Fred McGriff says young black players need to play winter baseball in the Caribbean. The newest member of the Baseball Hall of Fame told writers at the San Diego Winter Meetings that playing in the Dominican Republic was a great growing experience.
“It was the best thing that ever happened to me,” said McGriff, signed at 17 and in the majors five years later. “The fans were so intense that it was like a World Series.
“And since the Dominican is a third-world country, the kids who play there come back appreciating the United States a little more.”
McGriff was there during the winter of 1984-85, when he was in the organization of the Toronto Blue Jays, who had acquired him from the New York Yankees in a trade publicized only in agate type. Only years later did he blossom into a star first baseman for Toronto, San Diego, and Atlanta.
He also played for the Chicago Cubs, Los Angeles Dodgers, and his hometown Toronto Blue Jays.
In 19 seasons, he hit 493 home runs, matching Lou Gehrig, and won home run crowns in both leagues. He had a .284 lifetime average and .377 on-base percentage.
McGriff’s biggest hit came Sunday, when the inaugural Contemporary Player Era Committee voted him into Cooperstown. He got the maximum 16 votes from a special panel of historians and Hall of Famers, including former Atlanta teammate Greg Maddux.
“It’s such a great honor,” he said during his press conference at the Manchester Grand Hyatt. “It’s Crime Dog time. Unanimous, you know what I’m saying?”
McGriff won’t say what logo he will wear on his Hall of Fame plaque but says he’s already thinking about it. Leading up to the Sunday evening announcement, he went to church, walked around his Tampa neighborhood, and watched football – all on very little sleep.
“I went about my routine,” he said.
During his playing days, the lethal left-handed slugger had another routine.
A five-time All-Star, he finished among the Top 10 in the MVP voting six years in a row, won an All-Star Game MVP award, and brought home a World Series ring with the 1995 Atlanta Braves.
“The whole experience in Atlanta was awesome,” said McGriff, who joined the team in 1993 after a mid-season trade with the San Diego Padres. “When I got there, we were 10 games out of first place [in the National League West]. I had injured my ribs during an altercation with the San Francisco Giants a few days earlier and didn’t expect to play right away.
“But I saw my name in the lineup when I got to the ballpark [Atlanta Fulton County Stadium]. I spent two hours in the training room – the game was delayed because the stadium caught fire – and eventually hit a home run in my first game for the Braves.
“We made a great comeback and caught the Giants on the last day of the season but lost the playoffs to the Phillies. A strike cancelled the 1994 post-season but we won it all in 1995, the first time any Atlanta team won a world championship.”
That team produced seven Hall of Famers: Chipper Jones, Tom Glavine, John Smoltz, Maddux, McGriff, manager Bobby Cox, and general manager John Schuerholz.

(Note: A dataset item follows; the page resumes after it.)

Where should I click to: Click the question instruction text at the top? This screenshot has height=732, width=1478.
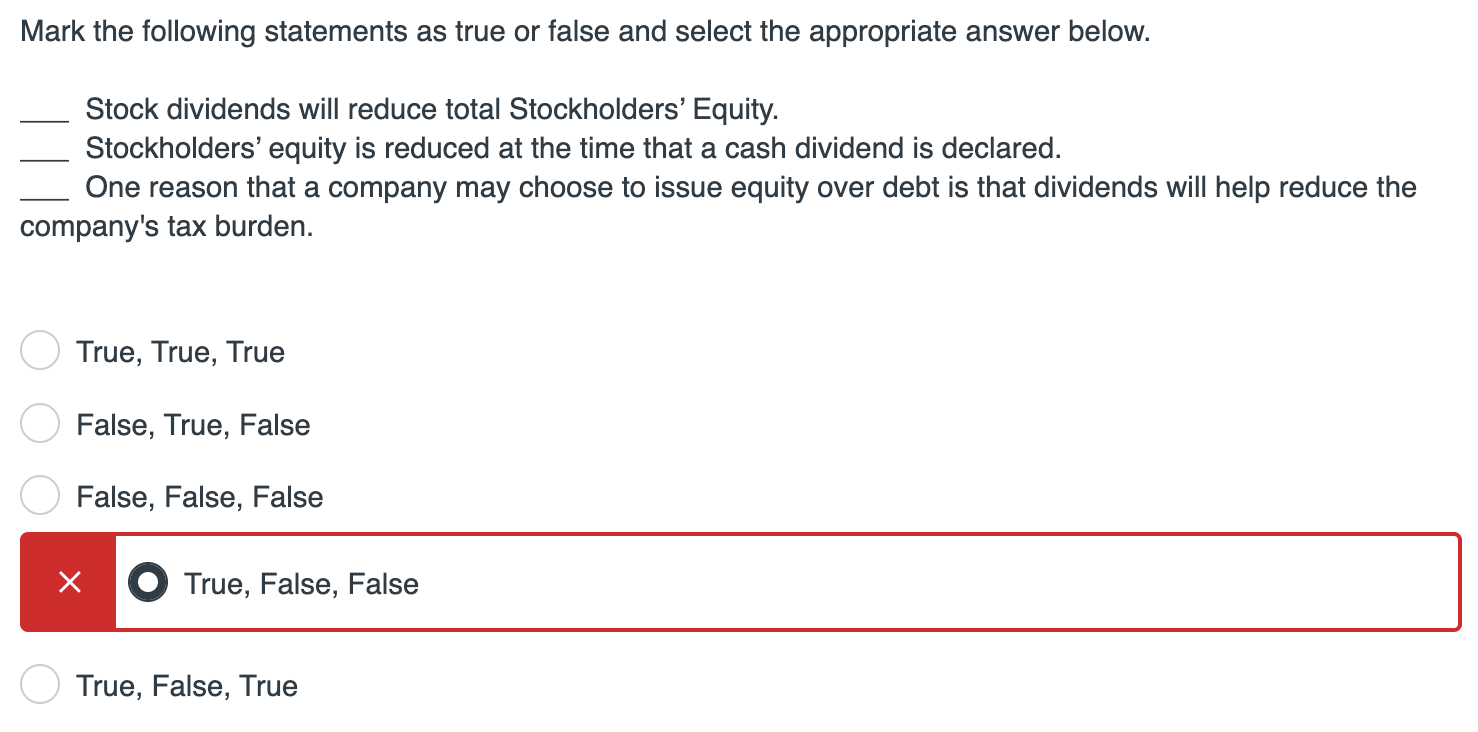coord(585,30)
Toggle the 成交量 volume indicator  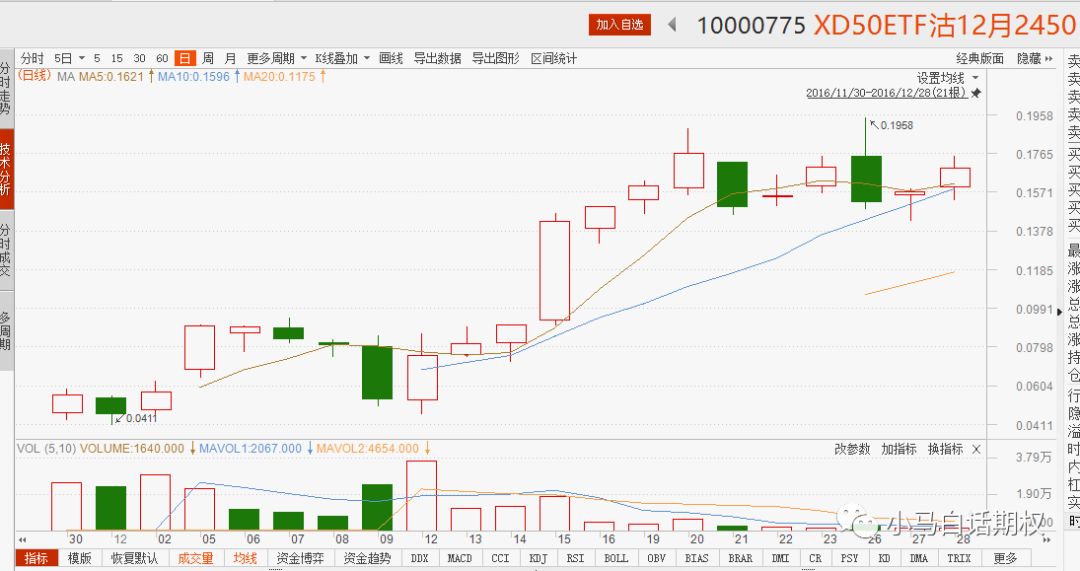coord(195,558)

“When Bobby closed that door, you knew you were in trouble,” McGriff remembered with a grin and a grimace. “You didn’t want to make eye contact. He got tossed so many times [a record 158 ejections] because he didn’t want his players to get tossed.
“Bobby kept everyone together. We not only had good players but good people.”
McGriff also said he enjoyed playing for San Diego. “Tony Gwynn was a magician,” he said of the late Padres outfielder. “He could put on a hit-and-run anytime he was up. If they shifted on him, he would hit the ball right through the open hole in the infield. I have so many great memories of playing with Tony Gwynn.
“Those Padres teams also had Gary Sheffield, Benito Santiago, and other good players. The Braves were scared when they played the Padres.”
McGriff got to San Diego in a blockbuster deal during the 1990 winter meetings when the Blue Jays sent him to the Padres, along with Tony Fernandez, for Joe Carter and Roberto Alomar.
Although he reached the World Series only twice, with the 1995-96 Braves, he managed 10 home runs in post-season play. Four of them occurred in the final round.
He also had a memorable home run during the 1994 All-Star Game, connecting in the ninth inning against Lee Smith to win MVP honors.
McGriff never approached the required 75 per cent of the vote needed for election to the Hall of Fame by the Baseball Writers Association of America [BBWAA]. But he was named to the eight-man ballot produced by the Hall of Fame’s Historical Overview Committee and selected by a separate 16-man panel that met Sunday morning in San Diego.
He will be inducted on July 23, along with anyone chosen in the BBWAA election, to be announced next month. The leading vote-getter last year was Scott Rolen, followed by Todd Helton and Andruw Jones.